HEWITT — The three blades of the Wing River Wind turbine south of Wadena can be seen turning once more.
Passerby may have noticed the massive rotor has been motionless since about last November. But it sprang to life in the first week of March.
Minnesota Power purchases the energy generated from this turbine, Amy Rutledge, Minnesota Power communications specialist confirmed. She added that she could not comment on the reasoning for the outage, but was informed that it was to be operational again in March, which came to fruition.
Don Mcintire, of Hewitt, who owns the property where the turbine is rooted, said the outage can mostly be blamed on COVID. There was an electrical recloser that needed replacing on the unit, which had to make its way to Illinios and back. The recloser is like a circuit breaker on household electric lines, it shuts off electric power when trouble occurs, such as a short circuit.
"Due to COVID they waited and waited for parts," Mcintire said. He maintains the driveway to the turbine and helped load up the large parts for replacement. While it took longer to get everything back in place than he hoped, he agrees it's nice to see it spinning once more.
This turbine was celebrated in 2007 with developers and area leaders offering speeches and the Bertha-Hewitt marching band playing songs. It was even blessed.

It was meant to be the beginning of a much larger project in Todd and Otter Tail Counties as part of the Bear Creek Wind Partners plan to construct up to a 47.5 megawatt large wind farm. At first plans were to build 12 more turbines by 2008. Than the plan expanded to 22 units. The Minnesota Public Utilities Commission authorized the construction and issued a permit that was set to expire in 2039. Even so, with no action taken since May 2009, the permit was revoked in September 2014. Developers said in 2013 that they no longer planned to pursue the project.
And so, the dream of adding many more was dashed and the lone wind tower remains on its own, but now back in action.
About the turbine
A partnership of developers helped to build this turbine. Wing River Wind LLC, feeds the machine's annual yield of about 8.8 megawatt hours of electricity into the grid belonging to Minnesota Power.

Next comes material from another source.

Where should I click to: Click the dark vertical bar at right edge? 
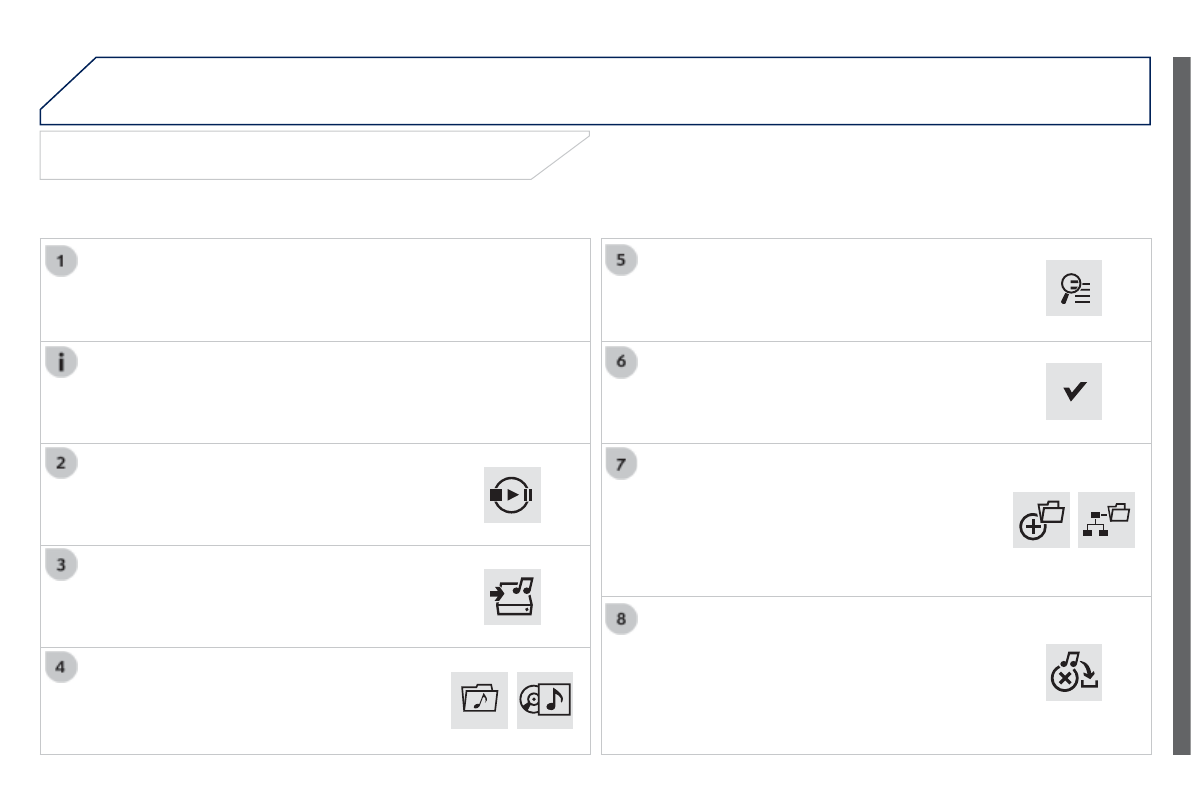[1181, 405]
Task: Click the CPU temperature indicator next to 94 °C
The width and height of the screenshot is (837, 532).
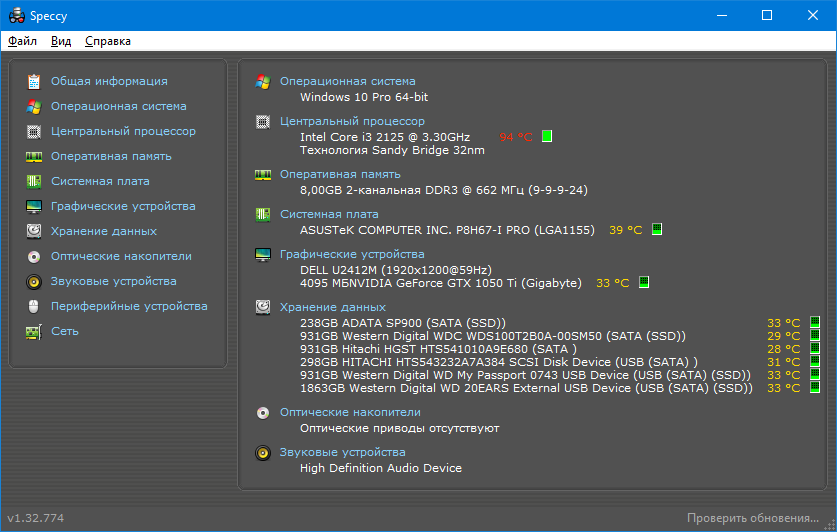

It came online in 2007, so it's been operating for about 15 years.
According to the Wind Power website, this particular turbine can crank out 2.5 mW using a 90 meter rotor. It stands 260 feet tall. It's the only turbine in this particular area and is a Nordex brand unit, which is manufactured in Hamburg, Germany. It's considered commercial scale wind because it's over 100 kW and is sold to a power company.
Capable of generating 8 million kilowatt hours per year, this immense structure includes a 250 metric ton tower and 582 cubic yards of concrete held together with 103,000 pounds of rebar.